Meeting in Groups – Storylines, Dialog and Action
We combined character suggestions and added new ones as we also began to create the storyline, conflict, and resolution of the play. Once we agreed on a very broad outline of the story, students began to meet in groups of four and five with Andrew and myself to actually write the dialog and action of the play. Every student had a chance to add to this process and “own” a piece of the play.
Casting and an Unusual Format
We decided to create an unusual format for the play this year. We divided it into 4 scenes and created characters that would be acted by different students in each scene.
This format allowed us to better include at-home students and to facilitate the recording process and accommodate possibly touchy technology issues.
When it was time to cast the play, we all read through the play together so that students could choose 3-4 characters they would like to play. Andrew and I selected the different scene teams based on the students choices. Everyone seemed happy with the role they were given.
Spork and Knife Costumes
Over the next few days, the students met in “scene groupings” to practice their lines, block their scenes, and to help each other with memorizing their parts.
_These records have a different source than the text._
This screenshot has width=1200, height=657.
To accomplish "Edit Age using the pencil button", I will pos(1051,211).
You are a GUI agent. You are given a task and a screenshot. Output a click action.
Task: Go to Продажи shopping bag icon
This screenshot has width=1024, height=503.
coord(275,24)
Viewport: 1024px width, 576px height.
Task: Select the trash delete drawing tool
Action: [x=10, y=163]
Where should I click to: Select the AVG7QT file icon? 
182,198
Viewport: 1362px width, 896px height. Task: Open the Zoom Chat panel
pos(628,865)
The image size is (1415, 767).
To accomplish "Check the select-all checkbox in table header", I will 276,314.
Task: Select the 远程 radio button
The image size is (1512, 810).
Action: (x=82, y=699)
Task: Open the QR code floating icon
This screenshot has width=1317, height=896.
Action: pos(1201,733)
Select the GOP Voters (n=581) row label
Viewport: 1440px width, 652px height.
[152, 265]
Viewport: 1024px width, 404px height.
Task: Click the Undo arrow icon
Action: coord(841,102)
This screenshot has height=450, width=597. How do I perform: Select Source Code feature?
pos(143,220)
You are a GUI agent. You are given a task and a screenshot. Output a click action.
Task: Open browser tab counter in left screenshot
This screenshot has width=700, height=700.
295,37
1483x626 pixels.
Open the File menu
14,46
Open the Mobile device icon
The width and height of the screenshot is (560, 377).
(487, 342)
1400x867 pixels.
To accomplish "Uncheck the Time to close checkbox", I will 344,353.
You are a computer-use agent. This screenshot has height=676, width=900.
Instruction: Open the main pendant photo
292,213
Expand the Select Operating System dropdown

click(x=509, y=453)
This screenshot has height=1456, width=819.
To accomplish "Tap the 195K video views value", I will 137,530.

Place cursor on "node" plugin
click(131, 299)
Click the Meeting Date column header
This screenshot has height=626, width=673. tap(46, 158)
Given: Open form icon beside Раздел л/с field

Students read their scripts several times as their homework as a way of supporting each other in the play. They also designed and created the props. Many of the props were created out of cardboard: “good” cakes, “bad” cakes, full size spork and knife costumes, signs and our beautiful red oven with working doors! The best part of prop making is the chance to paint big items and the opportunity to use the electric scissors.
The students practiced, practiced some more, and then practiced again.
Finally, we were ready to record.
We recorded each scene at least twice. The students hung in there and their practice paid off. After some editing The Star Cooking Show was ready for the premiere. This format also gave us a chance to record a Q&A segment at the end of the play so students could describe the experience and talk about how they felt during the entire process.
The Real Work and A Sense of Accomplishment
The students did a wonderful job throughout the process.
Putting on a play was the end result, but the process was where the learning happened. They learned a great deal about working together and depending upon one another. They learned how to work closely with other students that they may not know well. They learned about timing and comedy and memorization. They learned how to take direction and how to improvise.
Together they created something bigger than any individual alone would be able to create. They learned all of these things while also practicing creative writing, plot structure, acting, building props–all this while remaining engaged and flexible enough to learn and relearn their lines and movements during each rehearsal.
They were so proud of themselves the day after the play. They were able to recognize and voice each other’s significant contributions to this whole process during our Friday compliment circle.
The process of creating, producing and performing a play helps us learn some of the most important skills–how to have creative, fulfilling, caring and thoughtful relationships. How to trust in the give and take of a collaborative experience. How to see ideas become a dramatic reality that is shared and appreciated. How to better understand your own individual voice and to see and hear the voices of others and know that all voices are important and meaningful and that together you can do big things.